Per coloro i quali hanno intenzione di eseguire lavori di ristrutturazione si tratta di un’ottima offerta, dal momento che almeno fino al 31 dicembre di quest’anno saranno attive le detrazioni fiscali al 50%. Esse valgono anche per l’acquisto di mobili ed elettrodomestici. Rimarranno attive anche le detrazioni al 65% per le opere di risparmio energetico. A breve sarà possibile comprendere se queste agevolazioni saranno confermate anche per il 2015 o se le stime verranno riviste.

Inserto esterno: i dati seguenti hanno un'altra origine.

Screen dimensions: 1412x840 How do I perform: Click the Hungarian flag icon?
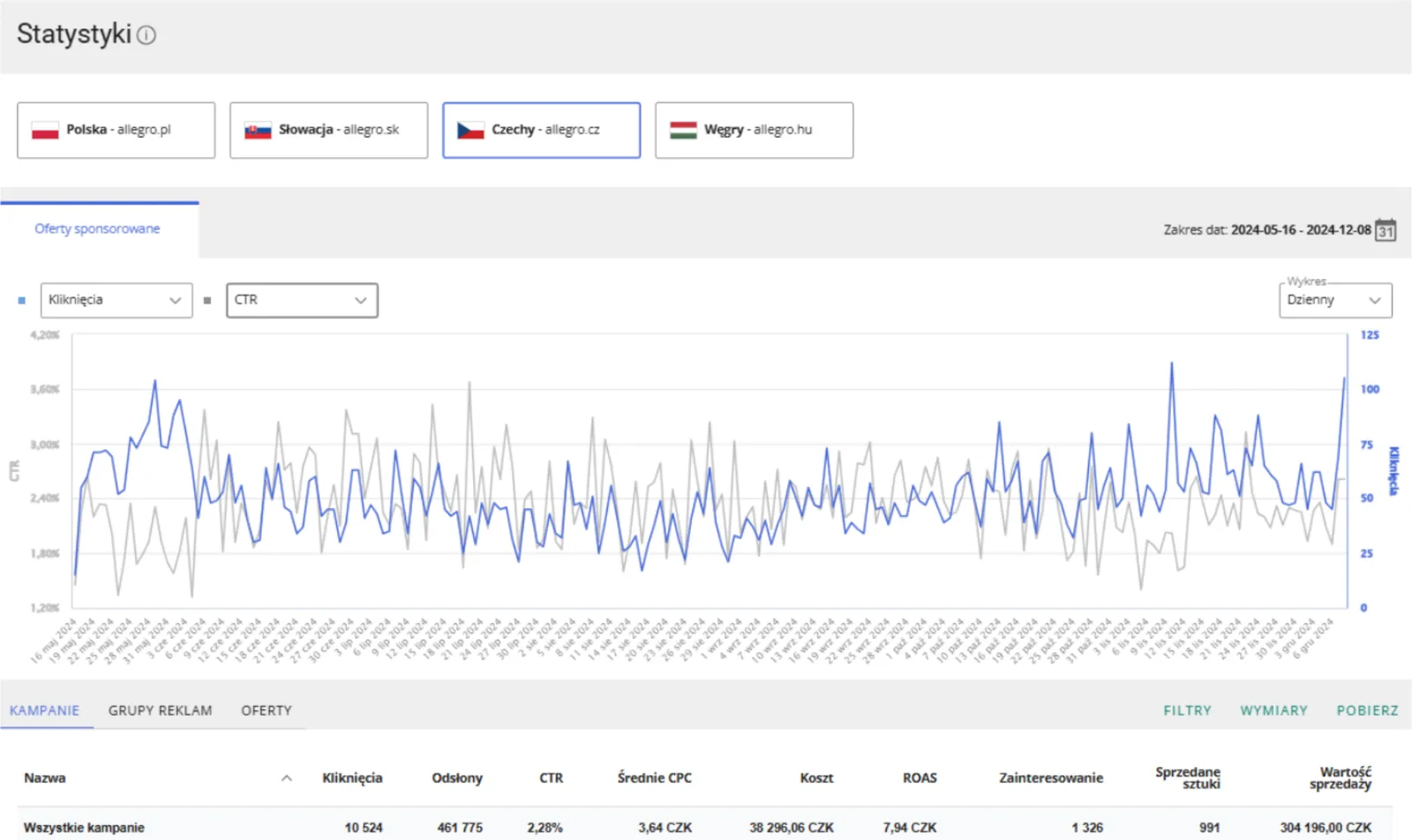click(x=683, y=131)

Gli ‘addetti ai lavori’ illustrano così l’offerta di Banca Mediolanum:

Nel caso di un mutuo Riparti Italia da 200mila euro a 20 anni, con un finanziamento inferiore al 50% del valore dell’immobile (il cosiddetto LTV, ‘Loan to value’), la rata media si attesta a 1021,27 euro al mese (spread al 2%).   Considerato che l’offerta media sul mercato per i mutui a tasso variabile presenta uno spread intorno al 2,59% (per una rata mensile di circa 1088,29 euro), questo significa che con l’offerta Mediolanum Riparti Italia  si possono risparmiare complessivamente fino a 16.085,36 euro di interessi. Accanto all’iniziativa Riparti Italia prosegue anche l’offerta di Banca Mediolanum per coloro che, anziché ristrutturare, intendano  comprare una nuova abitazione. Con condizioni anche in questo caso estremamente vantaggiose: per quanto riguarda l’offerta “standard” per un mutuo fino a 20 anni con un finanziamento inferiore al 60% del valore dell’immobile, lo spread applicato è del 2,40%, mentre per un mutuo di uguale durata ma con ‘Loan to value’ superiore al 60%, il tasso è del 2,60%. Per i mutui oltre i 20 anni, invece, con LTV inferiore al 60%, lo spread è pari al 2,70%, e con LTV superiore al 60% del valore totale dell’immobile lo spread è del 2,90%.